Reports and other information concerning the Company may be inspected at the
National Association of Securities Dealers, Inc., 1735 K Street, N.W.,
Washington, D.C. 20006.

      The Company has filed with the Commission a Registration Statement on Form
S-3 under the Securities Act of 1933, as amended (the "Securities Act"), with
respect to the shares of Common Stock offered hereby. This Prospectus does not
contain all the information set forth in the Registration Statement and the
exhibits and schedules thereto, as certain items are omitted in accordance with
the rules and regulations of the Commission.
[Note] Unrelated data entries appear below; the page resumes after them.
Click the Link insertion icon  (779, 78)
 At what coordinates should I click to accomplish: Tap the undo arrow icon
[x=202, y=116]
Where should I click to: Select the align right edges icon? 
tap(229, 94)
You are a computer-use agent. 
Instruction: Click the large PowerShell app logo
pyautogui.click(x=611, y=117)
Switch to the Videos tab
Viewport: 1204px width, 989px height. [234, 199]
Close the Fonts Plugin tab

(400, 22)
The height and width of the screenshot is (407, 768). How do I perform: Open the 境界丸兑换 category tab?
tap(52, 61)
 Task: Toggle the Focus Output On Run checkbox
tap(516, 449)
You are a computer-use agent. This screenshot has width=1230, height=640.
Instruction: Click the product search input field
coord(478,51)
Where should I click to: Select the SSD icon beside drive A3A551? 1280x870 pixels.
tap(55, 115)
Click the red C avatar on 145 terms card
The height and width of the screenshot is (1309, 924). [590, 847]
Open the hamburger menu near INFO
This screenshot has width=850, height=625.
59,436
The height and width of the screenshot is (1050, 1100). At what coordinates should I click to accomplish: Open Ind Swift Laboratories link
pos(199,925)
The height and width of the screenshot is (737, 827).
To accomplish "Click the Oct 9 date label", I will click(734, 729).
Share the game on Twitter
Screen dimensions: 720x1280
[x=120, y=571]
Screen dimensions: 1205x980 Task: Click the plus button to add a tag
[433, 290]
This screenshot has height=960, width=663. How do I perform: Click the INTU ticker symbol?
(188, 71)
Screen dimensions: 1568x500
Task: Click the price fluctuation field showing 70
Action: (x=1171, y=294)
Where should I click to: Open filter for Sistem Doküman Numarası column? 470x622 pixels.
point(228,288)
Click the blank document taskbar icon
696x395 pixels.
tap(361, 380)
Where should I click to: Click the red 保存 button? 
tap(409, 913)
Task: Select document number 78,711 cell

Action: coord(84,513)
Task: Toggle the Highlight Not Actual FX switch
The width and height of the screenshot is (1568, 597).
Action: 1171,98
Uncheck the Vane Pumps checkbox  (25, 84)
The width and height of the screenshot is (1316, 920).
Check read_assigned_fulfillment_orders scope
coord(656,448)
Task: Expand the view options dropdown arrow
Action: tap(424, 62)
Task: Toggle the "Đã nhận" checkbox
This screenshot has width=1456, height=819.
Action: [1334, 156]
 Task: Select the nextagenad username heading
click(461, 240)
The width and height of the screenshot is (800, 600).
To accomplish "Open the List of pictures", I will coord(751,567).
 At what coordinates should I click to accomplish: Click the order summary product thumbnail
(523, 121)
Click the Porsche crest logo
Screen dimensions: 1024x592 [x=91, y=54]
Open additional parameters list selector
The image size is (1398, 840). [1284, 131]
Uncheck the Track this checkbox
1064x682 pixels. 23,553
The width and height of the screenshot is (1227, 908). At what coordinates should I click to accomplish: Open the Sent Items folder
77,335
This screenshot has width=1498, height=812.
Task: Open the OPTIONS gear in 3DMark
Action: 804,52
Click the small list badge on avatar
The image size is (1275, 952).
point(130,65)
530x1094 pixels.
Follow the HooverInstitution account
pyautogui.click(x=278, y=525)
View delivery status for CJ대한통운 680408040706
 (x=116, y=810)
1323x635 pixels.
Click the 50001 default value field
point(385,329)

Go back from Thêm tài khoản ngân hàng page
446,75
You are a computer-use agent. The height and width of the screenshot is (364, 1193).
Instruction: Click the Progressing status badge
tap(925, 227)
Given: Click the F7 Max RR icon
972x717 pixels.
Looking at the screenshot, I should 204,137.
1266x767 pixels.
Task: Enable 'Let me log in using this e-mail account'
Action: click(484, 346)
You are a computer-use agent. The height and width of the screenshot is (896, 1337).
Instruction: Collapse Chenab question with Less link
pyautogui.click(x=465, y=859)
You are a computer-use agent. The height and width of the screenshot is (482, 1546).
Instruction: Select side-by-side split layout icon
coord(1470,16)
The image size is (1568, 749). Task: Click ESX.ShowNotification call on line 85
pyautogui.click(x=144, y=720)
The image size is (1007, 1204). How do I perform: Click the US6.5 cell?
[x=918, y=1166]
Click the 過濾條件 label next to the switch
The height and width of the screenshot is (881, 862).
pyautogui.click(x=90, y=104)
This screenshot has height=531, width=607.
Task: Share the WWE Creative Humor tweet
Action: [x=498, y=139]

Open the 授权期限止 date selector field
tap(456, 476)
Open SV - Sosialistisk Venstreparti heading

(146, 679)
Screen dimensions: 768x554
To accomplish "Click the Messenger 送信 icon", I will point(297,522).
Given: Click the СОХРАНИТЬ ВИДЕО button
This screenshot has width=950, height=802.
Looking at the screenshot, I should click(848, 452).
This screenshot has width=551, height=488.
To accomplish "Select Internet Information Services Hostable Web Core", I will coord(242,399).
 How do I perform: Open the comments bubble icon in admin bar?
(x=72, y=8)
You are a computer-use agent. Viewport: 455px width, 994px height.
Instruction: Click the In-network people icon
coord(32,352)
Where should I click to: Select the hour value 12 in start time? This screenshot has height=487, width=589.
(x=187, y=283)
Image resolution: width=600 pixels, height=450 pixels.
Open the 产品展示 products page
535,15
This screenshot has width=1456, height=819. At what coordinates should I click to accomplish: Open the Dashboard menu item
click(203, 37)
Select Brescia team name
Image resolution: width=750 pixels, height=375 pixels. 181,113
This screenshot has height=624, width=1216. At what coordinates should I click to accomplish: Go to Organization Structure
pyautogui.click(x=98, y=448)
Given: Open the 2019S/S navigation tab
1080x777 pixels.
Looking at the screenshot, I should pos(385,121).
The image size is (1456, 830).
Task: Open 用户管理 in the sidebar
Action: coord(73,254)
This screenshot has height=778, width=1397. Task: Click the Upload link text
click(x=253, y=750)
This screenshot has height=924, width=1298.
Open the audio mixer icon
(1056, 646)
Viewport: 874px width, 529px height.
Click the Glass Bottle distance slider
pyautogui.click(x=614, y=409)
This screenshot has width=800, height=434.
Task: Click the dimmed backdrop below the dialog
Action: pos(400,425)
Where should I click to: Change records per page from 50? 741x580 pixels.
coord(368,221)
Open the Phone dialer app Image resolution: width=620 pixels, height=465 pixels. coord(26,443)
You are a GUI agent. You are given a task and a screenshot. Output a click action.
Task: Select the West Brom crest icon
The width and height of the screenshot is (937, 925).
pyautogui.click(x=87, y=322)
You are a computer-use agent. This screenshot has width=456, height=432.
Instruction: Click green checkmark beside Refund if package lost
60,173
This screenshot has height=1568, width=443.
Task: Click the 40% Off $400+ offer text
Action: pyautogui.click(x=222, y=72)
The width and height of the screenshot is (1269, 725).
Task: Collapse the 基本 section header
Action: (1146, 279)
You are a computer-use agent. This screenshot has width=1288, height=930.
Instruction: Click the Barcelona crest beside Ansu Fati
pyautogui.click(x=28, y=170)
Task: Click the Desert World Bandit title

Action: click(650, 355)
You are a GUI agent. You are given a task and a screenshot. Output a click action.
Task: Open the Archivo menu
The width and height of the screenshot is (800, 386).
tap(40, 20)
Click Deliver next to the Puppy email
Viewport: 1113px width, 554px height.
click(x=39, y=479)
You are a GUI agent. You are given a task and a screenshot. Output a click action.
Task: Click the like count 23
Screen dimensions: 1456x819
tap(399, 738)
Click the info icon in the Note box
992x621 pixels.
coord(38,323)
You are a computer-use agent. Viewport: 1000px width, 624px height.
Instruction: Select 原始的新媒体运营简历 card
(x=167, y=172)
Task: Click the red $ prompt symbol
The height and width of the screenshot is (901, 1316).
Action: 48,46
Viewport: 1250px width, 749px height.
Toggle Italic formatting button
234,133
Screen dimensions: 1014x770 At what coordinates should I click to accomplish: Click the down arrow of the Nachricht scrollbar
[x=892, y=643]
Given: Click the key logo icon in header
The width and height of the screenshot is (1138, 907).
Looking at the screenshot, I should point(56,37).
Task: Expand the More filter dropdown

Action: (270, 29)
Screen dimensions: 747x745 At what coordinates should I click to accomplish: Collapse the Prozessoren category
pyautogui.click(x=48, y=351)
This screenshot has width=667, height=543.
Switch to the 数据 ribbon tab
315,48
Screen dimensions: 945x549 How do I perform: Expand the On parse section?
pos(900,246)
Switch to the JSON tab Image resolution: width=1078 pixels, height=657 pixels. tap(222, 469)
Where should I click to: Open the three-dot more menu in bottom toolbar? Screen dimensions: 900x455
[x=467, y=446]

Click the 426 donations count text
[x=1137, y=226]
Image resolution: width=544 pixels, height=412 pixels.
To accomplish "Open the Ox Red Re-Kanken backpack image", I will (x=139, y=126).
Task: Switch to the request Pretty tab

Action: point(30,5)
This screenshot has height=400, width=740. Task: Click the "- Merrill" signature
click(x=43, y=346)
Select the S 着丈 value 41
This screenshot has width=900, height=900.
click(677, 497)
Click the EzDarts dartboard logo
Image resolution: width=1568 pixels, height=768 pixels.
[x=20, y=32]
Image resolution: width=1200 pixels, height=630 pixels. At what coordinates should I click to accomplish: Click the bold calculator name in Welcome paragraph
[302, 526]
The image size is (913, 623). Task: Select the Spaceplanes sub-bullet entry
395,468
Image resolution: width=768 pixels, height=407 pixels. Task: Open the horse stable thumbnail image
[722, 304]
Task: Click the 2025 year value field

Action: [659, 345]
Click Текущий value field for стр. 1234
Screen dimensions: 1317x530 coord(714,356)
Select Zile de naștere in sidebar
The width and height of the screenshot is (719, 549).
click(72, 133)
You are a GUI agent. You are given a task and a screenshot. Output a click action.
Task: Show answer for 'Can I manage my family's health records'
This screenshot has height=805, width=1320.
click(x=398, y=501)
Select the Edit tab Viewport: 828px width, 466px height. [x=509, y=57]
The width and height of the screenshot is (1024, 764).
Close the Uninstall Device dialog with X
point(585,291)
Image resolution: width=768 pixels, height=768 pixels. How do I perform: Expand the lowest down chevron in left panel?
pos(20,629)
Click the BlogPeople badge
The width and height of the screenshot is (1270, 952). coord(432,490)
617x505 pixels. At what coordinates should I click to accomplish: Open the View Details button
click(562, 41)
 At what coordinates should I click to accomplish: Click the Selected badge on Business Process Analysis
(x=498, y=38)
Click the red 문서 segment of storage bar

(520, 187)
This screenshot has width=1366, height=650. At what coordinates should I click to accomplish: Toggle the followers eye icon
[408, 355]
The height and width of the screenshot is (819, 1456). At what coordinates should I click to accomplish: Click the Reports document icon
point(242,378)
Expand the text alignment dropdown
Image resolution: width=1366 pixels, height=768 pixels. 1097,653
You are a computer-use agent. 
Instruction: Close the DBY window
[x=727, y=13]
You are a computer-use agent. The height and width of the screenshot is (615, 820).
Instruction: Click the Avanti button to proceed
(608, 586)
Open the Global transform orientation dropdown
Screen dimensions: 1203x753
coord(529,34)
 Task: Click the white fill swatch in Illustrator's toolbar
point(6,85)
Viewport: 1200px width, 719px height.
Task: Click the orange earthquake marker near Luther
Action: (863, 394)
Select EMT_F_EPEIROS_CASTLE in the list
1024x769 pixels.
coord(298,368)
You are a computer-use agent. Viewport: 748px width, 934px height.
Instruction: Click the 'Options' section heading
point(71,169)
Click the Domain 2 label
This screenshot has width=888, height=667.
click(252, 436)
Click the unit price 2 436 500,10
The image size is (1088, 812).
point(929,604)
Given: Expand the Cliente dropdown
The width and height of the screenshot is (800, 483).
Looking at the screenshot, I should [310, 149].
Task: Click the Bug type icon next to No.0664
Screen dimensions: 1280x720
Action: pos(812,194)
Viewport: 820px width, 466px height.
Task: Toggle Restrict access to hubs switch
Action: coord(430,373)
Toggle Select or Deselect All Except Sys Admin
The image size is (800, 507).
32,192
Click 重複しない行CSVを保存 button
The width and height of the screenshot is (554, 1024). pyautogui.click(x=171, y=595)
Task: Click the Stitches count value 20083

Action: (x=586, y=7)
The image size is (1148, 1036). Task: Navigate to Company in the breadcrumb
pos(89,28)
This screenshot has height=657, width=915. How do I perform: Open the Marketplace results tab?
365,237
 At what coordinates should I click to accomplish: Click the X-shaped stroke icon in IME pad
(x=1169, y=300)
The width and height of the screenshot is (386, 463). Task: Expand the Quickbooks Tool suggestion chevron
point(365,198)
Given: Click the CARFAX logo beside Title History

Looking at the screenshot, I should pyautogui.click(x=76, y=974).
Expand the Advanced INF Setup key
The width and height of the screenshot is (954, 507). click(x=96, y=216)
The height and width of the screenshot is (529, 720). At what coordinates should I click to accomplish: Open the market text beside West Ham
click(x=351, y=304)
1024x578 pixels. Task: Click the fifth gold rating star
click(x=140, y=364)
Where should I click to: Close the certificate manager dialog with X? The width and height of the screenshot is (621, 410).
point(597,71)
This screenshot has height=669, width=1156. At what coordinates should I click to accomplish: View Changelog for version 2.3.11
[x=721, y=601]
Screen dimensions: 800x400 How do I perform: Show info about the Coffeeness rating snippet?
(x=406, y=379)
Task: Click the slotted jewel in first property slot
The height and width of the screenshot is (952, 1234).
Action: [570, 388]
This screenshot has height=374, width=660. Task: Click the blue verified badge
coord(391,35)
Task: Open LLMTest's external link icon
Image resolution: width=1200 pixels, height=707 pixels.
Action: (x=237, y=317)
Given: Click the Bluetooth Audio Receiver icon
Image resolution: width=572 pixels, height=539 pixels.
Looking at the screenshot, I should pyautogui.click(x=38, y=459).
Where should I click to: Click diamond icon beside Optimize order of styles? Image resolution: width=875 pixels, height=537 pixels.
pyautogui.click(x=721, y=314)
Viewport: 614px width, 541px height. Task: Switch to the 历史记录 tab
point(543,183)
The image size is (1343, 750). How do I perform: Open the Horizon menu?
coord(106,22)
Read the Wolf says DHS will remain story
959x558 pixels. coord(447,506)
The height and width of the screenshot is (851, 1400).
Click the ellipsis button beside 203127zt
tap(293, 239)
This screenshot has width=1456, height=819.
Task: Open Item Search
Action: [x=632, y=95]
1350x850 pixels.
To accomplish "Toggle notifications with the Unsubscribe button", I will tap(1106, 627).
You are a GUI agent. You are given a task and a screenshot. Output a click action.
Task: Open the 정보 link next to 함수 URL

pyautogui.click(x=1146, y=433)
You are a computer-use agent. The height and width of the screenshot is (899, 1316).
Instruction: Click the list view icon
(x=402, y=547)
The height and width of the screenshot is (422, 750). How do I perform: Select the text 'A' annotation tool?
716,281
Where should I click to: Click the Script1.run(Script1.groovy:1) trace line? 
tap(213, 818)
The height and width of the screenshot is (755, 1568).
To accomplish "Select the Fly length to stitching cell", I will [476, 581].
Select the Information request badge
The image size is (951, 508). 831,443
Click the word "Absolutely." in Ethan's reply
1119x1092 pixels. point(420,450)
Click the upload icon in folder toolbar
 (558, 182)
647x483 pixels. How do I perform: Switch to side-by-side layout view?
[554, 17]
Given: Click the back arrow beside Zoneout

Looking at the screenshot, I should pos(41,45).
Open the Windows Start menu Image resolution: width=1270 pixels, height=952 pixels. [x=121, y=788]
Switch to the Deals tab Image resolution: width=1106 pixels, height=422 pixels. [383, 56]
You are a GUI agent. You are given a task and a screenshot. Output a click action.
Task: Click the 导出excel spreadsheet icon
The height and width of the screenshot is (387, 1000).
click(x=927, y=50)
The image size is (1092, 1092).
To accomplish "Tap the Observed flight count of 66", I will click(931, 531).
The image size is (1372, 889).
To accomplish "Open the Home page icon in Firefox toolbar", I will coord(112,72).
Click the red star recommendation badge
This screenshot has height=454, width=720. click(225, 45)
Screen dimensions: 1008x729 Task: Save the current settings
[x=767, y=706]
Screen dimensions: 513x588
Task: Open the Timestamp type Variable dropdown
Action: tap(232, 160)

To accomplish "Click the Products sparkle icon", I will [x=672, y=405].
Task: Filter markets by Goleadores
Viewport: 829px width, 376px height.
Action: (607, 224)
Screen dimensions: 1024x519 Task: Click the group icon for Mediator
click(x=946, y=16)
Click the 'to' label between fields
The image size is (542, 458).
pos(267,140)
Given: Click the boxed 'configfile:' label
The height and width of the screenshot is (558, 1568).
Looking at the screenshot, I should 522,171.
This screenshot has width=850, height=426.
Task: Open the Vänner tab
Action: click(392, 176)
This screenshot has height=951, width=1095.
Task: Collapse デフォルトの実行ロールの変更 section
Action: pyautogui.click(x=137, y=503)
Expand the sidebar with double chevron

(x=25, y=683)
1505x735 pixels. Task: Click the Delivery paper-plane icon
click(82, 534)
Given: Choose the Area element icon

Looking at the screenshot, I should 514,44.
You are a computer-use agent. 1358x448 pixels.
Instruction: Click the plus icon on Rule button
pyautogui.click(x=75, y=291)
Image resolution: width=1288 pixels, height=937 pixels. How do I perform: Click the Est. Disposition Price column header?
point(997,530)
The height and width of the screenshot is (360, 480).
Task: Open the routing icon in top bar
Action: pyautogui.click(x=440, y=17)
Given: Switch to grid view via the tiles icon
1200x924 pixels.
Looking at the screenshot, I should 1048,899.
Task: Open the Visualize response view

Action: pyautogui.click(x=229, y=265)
For further information pertaining
to the Company and the shares of Common Stock offered hereby, reference is made
to such Registration Statement and the exhibits and schedules thereto, which may
be inspected without charge at the office of the Commission at 450 Fifth Street,
N.W., Washington, D.C. 20549, and copies of which may be obtained from the
Commission at prescribed rates.

                 INCORPORATION OF CERTAIN DOCUMENTS BY REFERENCE

      The following documents filed by the Company with the Commission are
incorporated herein by reference:

      (1) The Company's Annual Report on Form 10-K for the fiscal year ended
January 28, 1995, as amended by Amendment No. 1 on Form 10-K/A;

      (2) The Company's Quarterly Report on Form 10-Q for the quarter ended
April 29, 1995 and July 29, 1995; and

      (3) The Company's Current Report on Form 8-K dated September 12, 1995.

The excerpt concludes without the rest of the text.